__Data to examine__:
-------------------------
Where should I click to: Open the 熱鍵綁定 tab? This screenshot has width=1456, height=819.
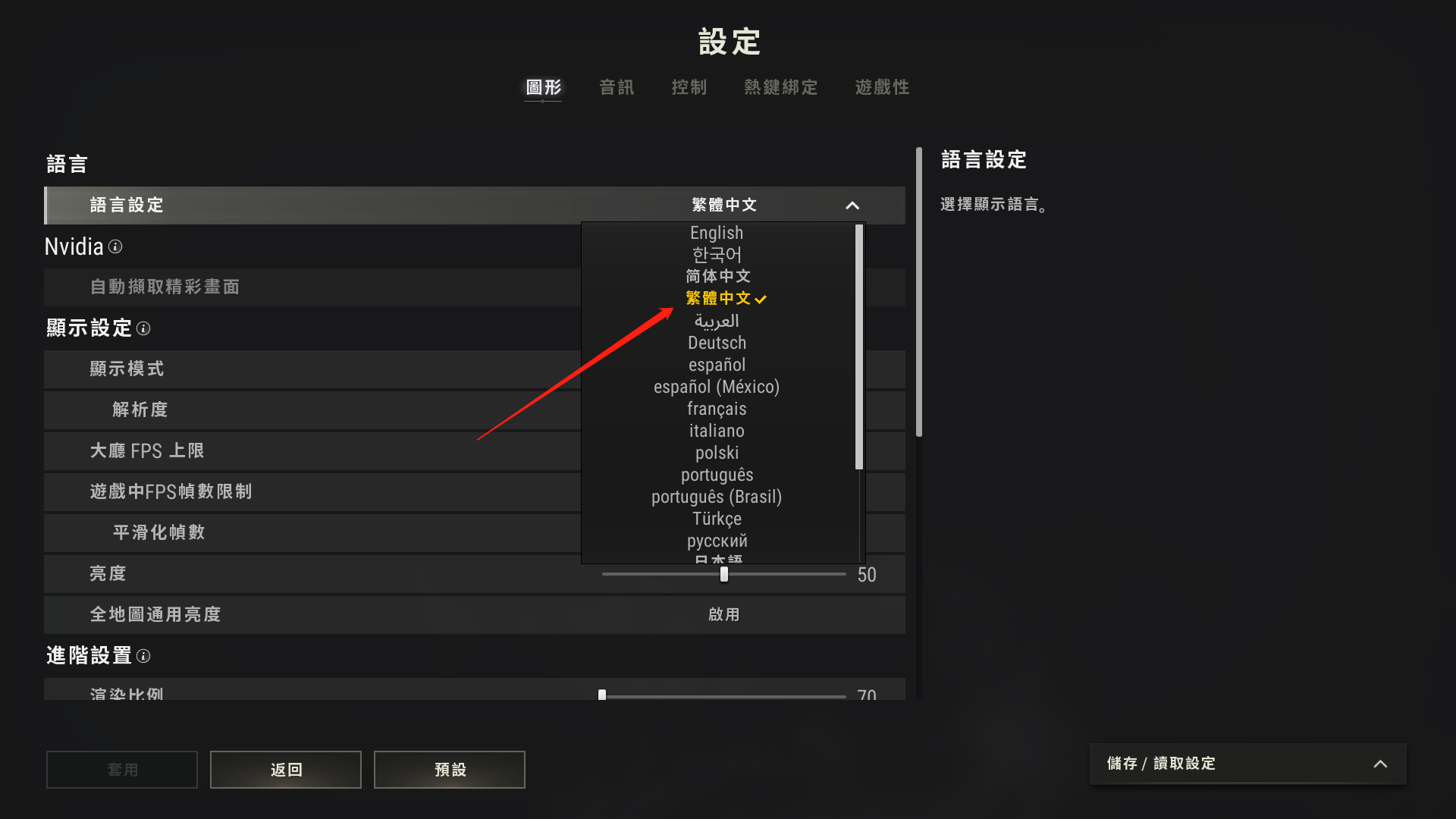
-------------------------
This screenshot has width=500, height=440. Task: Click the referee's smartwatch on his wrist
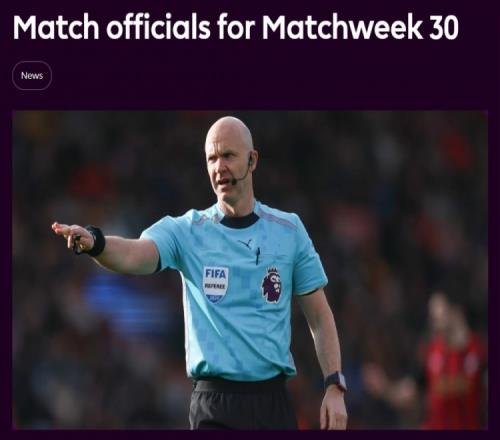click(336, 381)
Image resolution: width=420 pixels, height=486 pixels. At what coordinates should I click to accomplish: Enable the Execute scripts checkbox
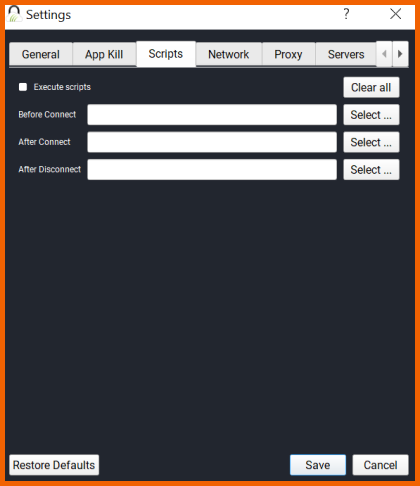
-------------------------
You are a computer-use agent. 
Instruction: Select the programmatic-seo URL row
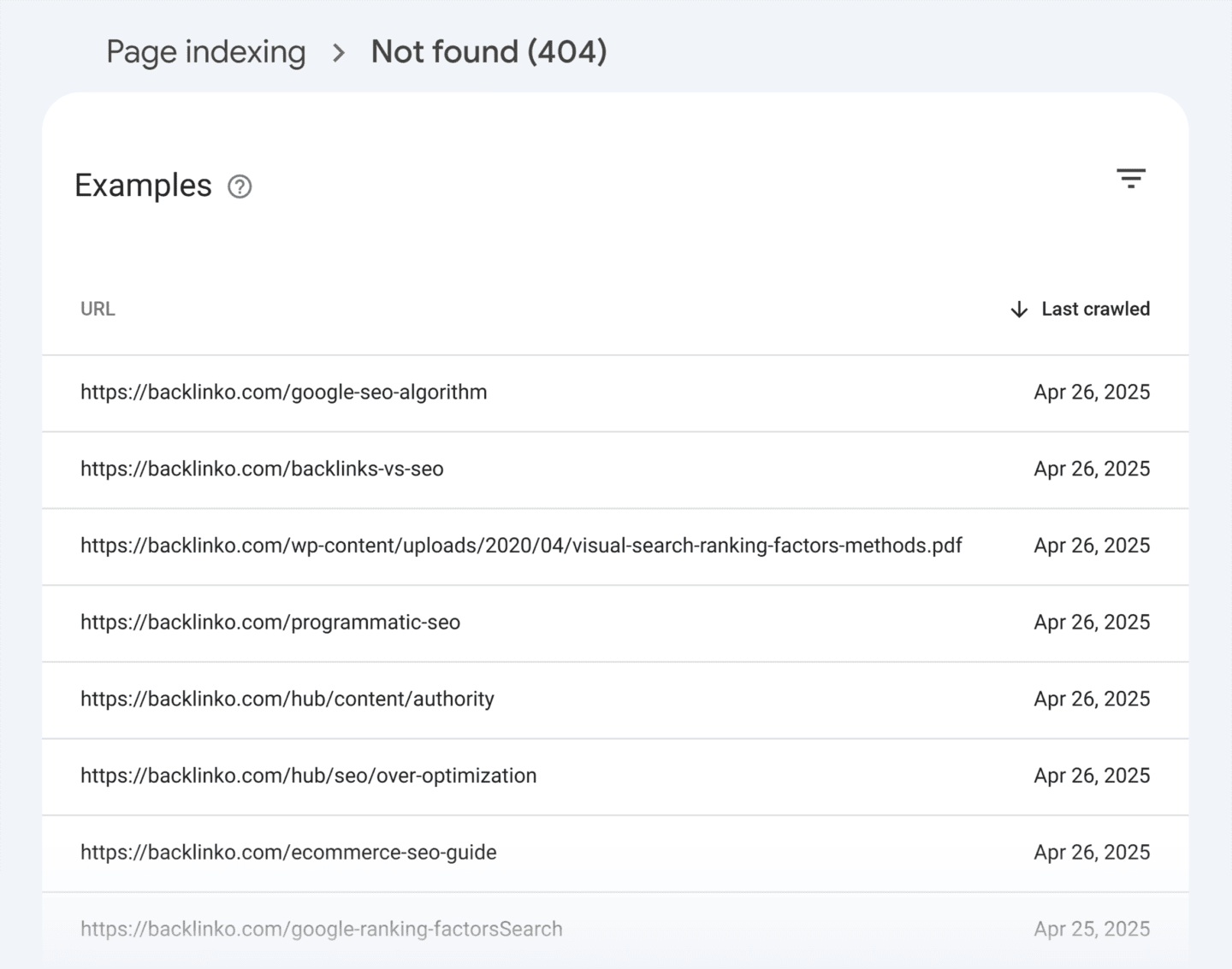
-------------------------
__Problem__: Using the listing, collect all lines in which the string "should" is found.

__Task solution__:
Where should I click to: Open the 熱鍵綁定 tab? This screenshot has width=1456, height=819.
Image resolution: width=420 pixels, height=486 pixels. At what coordinates should I click to accomplish: Enable the Execute scripts checkbox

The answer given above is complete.